This Week in CFD

New Releases

Starfish for rarefied gas/plasma flows. Image from Particle in Cell.

  • FE-DESIGN released TOSCA Fluid 2.3.0 for fluid flow topology optimization. This new version has an enhanced GUI, shorter computation times, and improved reconstruction of the final design.
  • Particle in Cell completed development of a new 2D rarified gas/plasma solver called Starfish.
  • MicroCFD version 1.8 now supports multi-core CPUs and NVIDIA GPUs for improved performance.
  • Hibou Scientific Software released Khamsin v0.8, a SketchUp plugin for CFD modeling. (Note: OpenFVM is no longer supported.)


News in Brief

  • Simulation Works, maker of the KUBRIX mesh generation software, has been acquired by Itasca Consulting, consultants and software providers to the geomechanics, hydrogeological, and microseismics communities.
  • NASA’s Technology Transfer Portal is your starting point for adding NASA technology, including CFD, to your company’s portfolio.
  • CD-adapco published the latest issue of their Academics Newsletter including the announcement that Donald Riedeberger from the University of Stuttgart won the 2012 academic simulation image contest with a visualization of the boundary layer transition on a dolphin. [Image too small to be included here.]
  • Results from the 1st AIAA Aeroelastic Prediction Workshop are available online.
  • The Role of CFD in Water Treatment from Siemens
  • IDAC shares this video of synthetic external flow vorticity generation.
  • There’s a job opening for a mesh generation software developer in the Seattle area.

Voronoi Egg

A Voronoi polyhedra on an ellipsoid decorated Nantes, France this summer.
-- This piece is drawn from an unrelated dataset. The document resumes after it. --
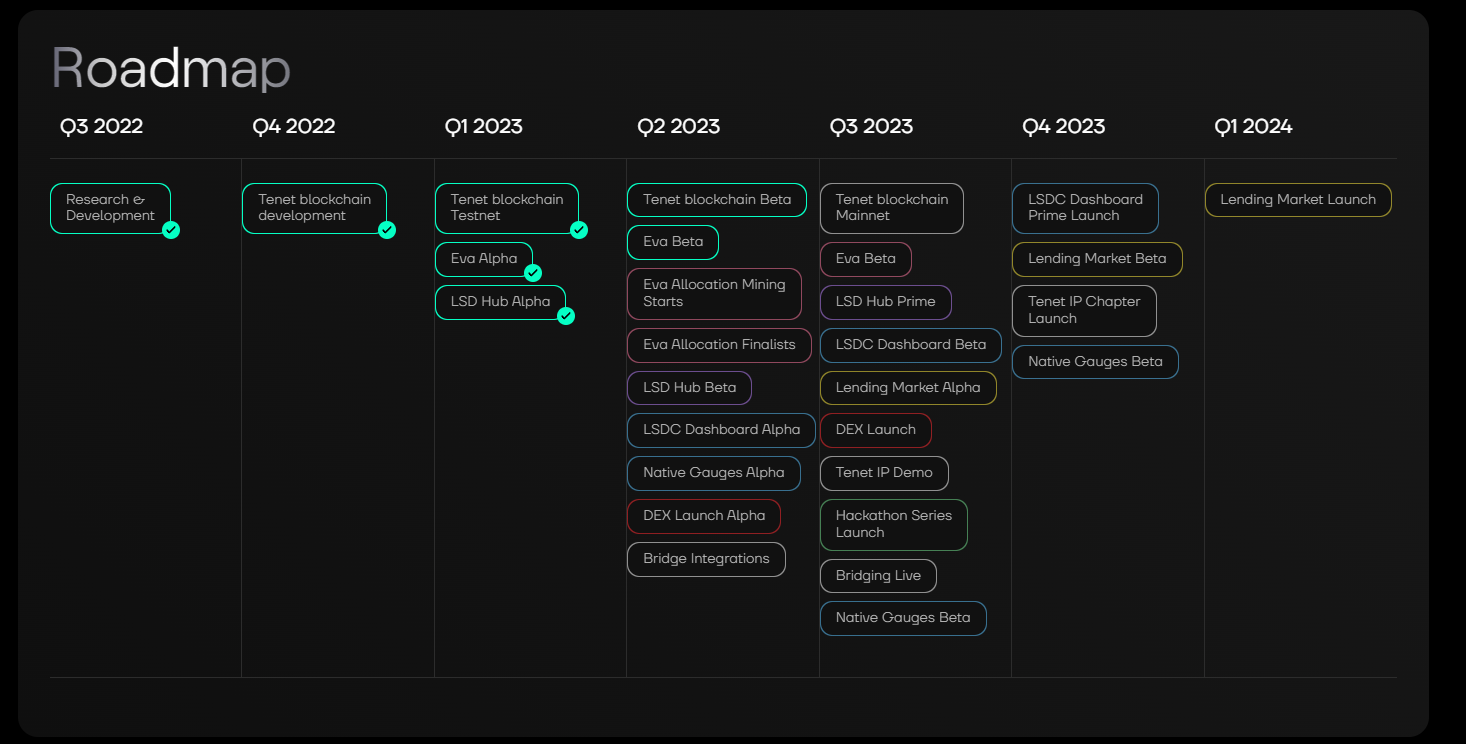Click the Eva Allocation Mining Starts item
The image size is (1466, 744).
tap(714, 293)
Ah, France. The food, the wine, the art. The city of Nantes held a summer festival during which artists were asked to make us think about urban space. One installation (shown above) featured a bizarre egg. “All at once, immense and immaterial, Vorono├» is a phantom architecture. The closest you get the most invisible it becomes. In it centre you completly forget it and appreciate the view standing on a tree.”